There’s no doubt about it: having a freelance business can be great. You get to pick your own hours, choose what type of work you do, and be your own boss.
I’ve been freelancing for around a year now, and I’m constantly examining my progress to see how I can improve.
In my year of freelancing, here are the three biggest things I’ve learned:
1. Finding clients takes time
You’re probably thinking this is obvious. And you’re right: it is. But, until they give it a try, I think most people underestimate how much of a challenge it is to find clients.
It’s nice to think that if you find a couple of clients and do a great job, your inbox will be flooded with people wanting to work with you — but that’s rarely how it works.

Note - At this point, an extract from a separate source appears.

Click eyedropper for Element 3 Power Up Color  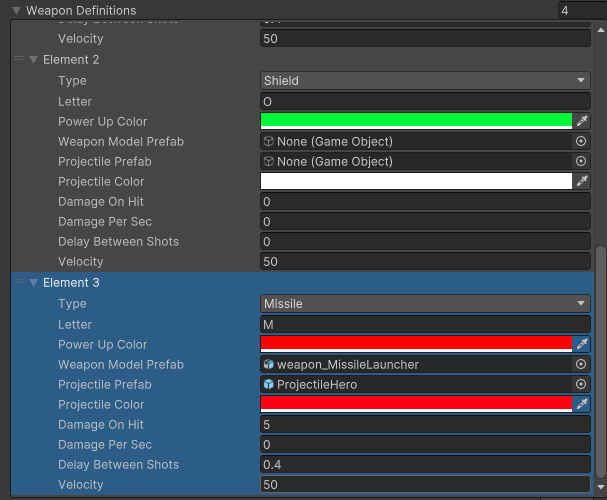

After speaking with several other freelancers, the consensus seems to be that clients finding them is a rare occurrence (although it does happen on occasion). You have to be willing to push yourself out of your comfort zone and market your services.
2. You get out what you put in
When I first decided to give freelancing a try, I was still working two day jobs. At this point, my freelance work was very minimal, and I’d squeeze it in every night after my kids were in bed.
The work gradually started picking up, so I went down to one day job. Then it picked up even more, and I decided I’d try freelancing full time. Then something happened: I started slacking.
When I had the day jobs, I desperately wanted to freelance full time, so I was constantly marketing myself. By the time I was ready to go full time, I was on the verge of burnout. I took it easy for a couple months and, because of that, my income remained stagnant.
Over the past month, I’ve started to pick up the pace again, and I’ve already seen a nice increase in the amount of work I’ve gotten.
Freelancing can be super competitive — but if you’re willing to put yourself out there and work hard, then you’ll see growth. If you sit back and wait for people to come to you, your business will decline or remain stagnant.
3. Work comes in spurts
For many people, the biggest drawback of freelancing full time is the instability of pay. Of course, the more established you are, the more stable your pay will be, but even extremely successful freelancers face setbacks.
There are weeks when I doubt myself due to very little work coming in. And then there are weeks I’ll be so busy that I can barely keep my head on straight.
In the end, I’ve made at least enough money to cover my bills each month — but there have definitely been days, and even weeks, when the instability of freelancing has given me a scare.
What are you waiting for?
I’ve fully enjoyed trying to build my own freelance business over the last year. Despite some of the setbacks I’ve faced, I’ve managed to make it work each and every month.
If starting a freelance business is one of your goals, I encourage you to get started today. Keep your day job and start freelancing on the side. As your business grows, your eyes will open to a new world of possibilities.
Do you want to start freelancing? What are YOU waiting for?